Hi, I am trying to train A3C agents in my custom environment, and I want to use Tune to find out the optimal hyperparameters of the neural networks in the A3C algorithm.

I have zero TensorFlow or PyTorch background, so the only thing I can do is to use default networks/policies in RLlib.

+++++++++++++++++++

Here are what I know:

  1. The A3C algorithm adopts the actor-critic structure, where the actor and the critic have a neural network, respectively. Furthermore, according to the A3C paper, the actor’s network and the critic’s network share some parameters.
  2. By setting up the values in an RL agent’s config dict relating to hyperparameters of the agent’s networks and then input the config dict into the “Tune.run()” method, I can modify the agent’s network (e.g., number of layers or units, etc.) and start to train agent.
  3. By setting the “model: {“use_lstm”: True}” in the A3C agent’s config dict, I can enable the A3C agent to adopt an LSTM algorithm.

+++++++++++++++++++

Here are my questions:

  • Q1: Where can I configure the neural networks in A3C? When I looked up the A3C agent’s configure dict (in the a3c.py file), there is no key relating to neural network configurations, whereas in contrast, there is a key named “hidden” in DQN’s configure dict that can be used to change the neural network in DQN.

  • Q2: What are the structures of the neural networks in the RLlib’s implementations of A3C?

  • Q3: When I enable LSTM by setting “use_lstm: True”, is the actor’s neural network or the critic’s neural network converted to LSTM?

Hi @Roller44,

Here is a link to all the model options in rllib.

The config you provide will have a key called modelthat holds a dictionary with these values.

These options are used by all of the RLlib algorithms (DQN, A3C, etc.)

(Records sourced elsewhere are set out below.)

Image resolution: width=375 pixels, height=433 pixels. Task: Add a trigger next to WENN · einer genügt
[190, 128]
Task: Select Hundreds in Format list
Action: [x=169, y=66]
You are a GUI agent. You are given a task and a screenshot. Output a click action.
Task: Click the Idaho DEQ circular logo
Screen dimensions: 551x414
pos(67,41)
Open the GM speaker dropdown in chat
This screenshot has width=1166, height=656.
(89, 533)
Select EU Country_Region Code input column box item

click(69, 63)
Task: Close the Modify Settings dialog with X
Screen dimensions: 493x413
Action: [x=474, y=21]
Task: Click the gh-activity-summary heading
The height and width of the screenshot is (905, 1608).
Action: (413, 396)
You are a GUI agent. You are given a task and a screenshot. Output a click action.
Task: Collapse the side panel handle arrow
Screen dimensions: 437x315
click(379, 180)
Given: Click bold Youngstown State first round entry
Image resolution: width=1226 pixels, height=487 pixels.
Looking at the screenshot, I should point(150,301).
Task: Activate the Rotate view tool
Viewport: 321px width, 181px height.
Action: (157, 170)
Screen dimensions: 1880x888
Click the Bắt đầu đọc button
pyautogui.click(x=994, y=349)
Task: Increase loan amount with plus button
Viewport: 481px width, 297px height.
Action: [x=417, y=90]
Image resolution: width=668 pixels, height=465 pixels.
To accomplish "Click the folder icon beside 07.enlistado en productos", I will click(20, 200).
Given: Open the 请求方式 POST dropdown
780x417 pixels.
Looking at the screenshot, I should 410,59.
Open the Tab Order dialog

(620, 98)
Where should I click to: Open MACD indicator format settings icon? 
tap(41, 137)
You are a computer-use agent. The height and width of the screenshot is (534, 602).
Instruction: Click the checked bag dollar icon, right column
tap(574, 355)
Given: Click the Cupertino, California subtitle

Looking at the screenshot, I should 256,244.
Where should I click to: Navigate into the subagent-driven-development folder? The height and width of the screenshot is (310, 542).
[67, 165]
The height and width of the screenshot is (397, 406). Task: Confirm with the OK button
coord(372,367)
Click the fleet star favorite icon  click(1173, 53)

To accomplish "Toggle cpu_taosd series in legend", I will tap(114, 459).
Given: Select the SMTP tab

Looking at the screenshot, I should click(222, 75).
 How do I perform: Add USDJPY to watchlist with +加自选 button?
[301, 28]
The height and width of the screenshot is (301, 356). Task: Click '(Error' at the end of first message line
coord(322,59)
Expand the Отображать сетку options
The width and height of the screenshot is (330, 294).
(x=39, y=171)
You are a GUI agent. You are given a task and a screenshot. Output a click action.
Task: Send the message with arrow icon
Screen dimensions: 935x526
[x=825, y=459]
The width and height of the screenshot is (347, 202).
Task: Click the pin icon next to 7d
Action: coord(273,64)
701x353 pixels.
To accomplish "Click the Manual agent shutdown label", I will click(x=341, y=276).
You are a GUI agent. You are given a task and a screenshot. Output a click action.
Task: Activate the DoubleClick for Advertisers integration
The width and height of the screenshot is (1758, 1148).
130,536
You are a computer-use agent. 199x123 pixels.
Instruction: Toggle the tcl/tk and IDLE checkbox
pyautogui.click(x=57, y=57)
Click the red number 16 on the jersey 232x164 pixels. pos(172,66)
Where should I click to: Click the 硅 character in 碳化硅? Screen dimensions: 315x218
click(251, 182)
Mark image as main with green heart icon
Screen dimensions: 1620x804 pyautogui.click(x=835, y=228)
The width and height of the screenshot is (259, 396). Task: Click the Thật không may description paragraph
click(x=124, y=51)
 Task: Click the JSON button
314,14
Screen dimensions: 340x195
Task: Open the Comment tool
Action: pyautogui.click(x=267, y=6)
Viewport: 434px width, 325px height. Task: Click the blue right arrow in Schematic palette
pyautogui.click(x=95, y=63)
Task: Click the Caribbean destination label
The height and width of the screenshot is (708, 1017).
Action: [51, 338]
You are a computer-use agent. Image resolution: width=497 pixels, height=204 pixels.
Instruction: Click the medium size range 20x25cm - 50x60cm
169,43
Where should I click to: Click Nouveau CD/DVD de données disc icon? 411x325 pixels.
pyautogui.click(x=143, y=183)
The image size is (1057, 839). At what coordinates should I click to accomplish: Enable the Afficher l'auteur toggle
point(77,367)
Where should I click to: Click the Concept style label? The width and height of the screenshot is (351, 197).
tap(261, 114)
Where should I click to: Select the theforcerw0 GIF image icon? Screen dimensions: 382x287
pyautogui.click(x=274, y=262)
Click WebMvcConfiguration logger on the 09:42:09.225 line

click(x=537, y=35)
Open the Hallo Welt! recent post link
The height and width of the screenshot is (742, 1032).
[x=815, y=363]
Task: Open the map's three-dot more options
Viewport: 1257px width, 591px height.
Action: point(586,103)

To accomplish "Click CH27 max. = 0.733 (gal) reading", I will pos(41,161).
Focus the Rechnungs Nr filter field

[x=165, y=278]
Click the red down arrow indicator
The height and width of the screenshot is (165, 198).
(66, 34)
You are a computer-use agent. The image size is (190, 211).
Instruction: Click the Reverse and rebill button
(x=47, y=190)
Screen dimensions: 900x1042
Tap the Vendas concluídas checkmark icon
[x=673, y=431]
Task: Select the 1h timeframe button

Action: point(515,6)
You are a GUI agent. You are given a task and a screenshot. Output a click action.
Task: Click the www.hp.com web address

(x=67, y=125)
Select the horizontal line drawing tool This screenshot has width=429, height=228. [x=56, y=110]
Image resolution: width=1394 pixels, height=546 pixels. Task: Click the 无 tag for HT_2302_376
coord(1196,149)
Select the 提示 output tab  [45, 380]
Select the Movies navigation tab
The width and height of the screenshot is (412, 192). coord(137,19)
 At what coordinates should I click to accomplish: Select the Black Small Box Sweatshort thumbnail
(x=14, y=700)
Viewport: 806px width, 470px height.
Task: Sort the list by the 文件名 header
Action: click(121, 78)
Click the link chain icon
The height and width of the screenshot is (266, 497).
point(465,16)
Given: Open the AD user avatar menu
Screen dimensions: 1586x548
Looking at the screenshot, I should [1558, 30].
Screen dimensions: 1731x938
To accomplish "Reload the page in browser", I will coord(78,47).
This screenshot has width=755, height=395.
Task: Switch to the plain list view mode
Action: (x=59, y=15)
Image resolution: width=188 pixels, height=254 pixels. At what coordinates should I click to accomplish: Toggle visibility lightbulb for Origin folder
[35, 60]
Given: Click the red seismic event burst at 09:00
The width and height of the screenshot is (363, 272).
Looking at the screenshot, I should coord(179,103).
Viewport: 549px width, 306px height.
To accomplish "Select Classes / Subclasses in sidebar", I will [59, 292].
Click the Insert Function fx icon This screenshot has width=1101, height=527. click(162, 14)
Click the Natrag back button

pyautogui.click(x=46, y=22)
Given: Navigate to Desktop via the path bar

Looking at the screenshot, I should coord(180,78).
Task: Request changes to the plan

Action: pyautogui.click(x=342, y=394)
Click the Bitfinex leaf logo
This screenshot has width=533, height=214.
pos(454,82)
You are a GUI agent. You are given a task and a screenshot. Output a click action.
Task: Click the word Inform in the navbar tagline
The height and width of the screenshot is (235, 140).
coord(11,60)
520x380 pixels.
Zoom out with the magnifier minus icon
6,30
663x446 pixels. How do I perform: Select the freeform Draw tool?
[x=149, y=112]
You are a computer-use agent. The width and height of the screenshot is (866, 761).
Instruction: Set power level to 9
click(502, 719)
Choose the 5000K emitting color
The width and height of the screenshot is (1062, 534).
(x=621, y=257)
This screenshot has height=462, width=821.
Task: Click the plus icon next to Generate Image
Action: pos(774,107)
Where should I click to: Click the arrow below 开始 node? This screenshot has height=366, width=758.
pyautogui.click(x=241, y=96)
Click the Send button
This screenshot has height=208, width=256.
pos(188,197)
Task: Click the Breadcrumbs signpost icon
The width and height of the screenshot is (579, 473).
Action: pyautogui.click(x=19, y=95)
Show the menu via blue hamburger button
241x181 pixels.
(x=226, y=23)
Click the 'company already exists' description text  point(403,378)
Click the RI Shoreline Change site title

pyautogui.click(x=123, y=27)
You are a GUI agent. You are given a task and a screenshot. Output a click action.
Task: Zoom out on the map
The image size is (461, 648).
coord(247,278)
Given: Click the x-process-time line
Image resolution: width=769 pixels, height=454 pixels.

Both the actor and the critic will share the lstm.

Thanks for the reply!

Follow up question:

  1. Do you have any idea what are the structures of the neural networks in the RLlib’s implementations of A3C? Based on your reply, it seems like the actor-network and the critic-network are identical.
  2. I have noticed that there is a “hiddens” key (link) in the DQN’s config, while there is a “fcnet_hiddens” key (link) in the comment model config. Can I say that in DQN, there is a network (indicated by the “hiddens” key) on the top of another network (indicated by the “fcnet_hiddens” key)?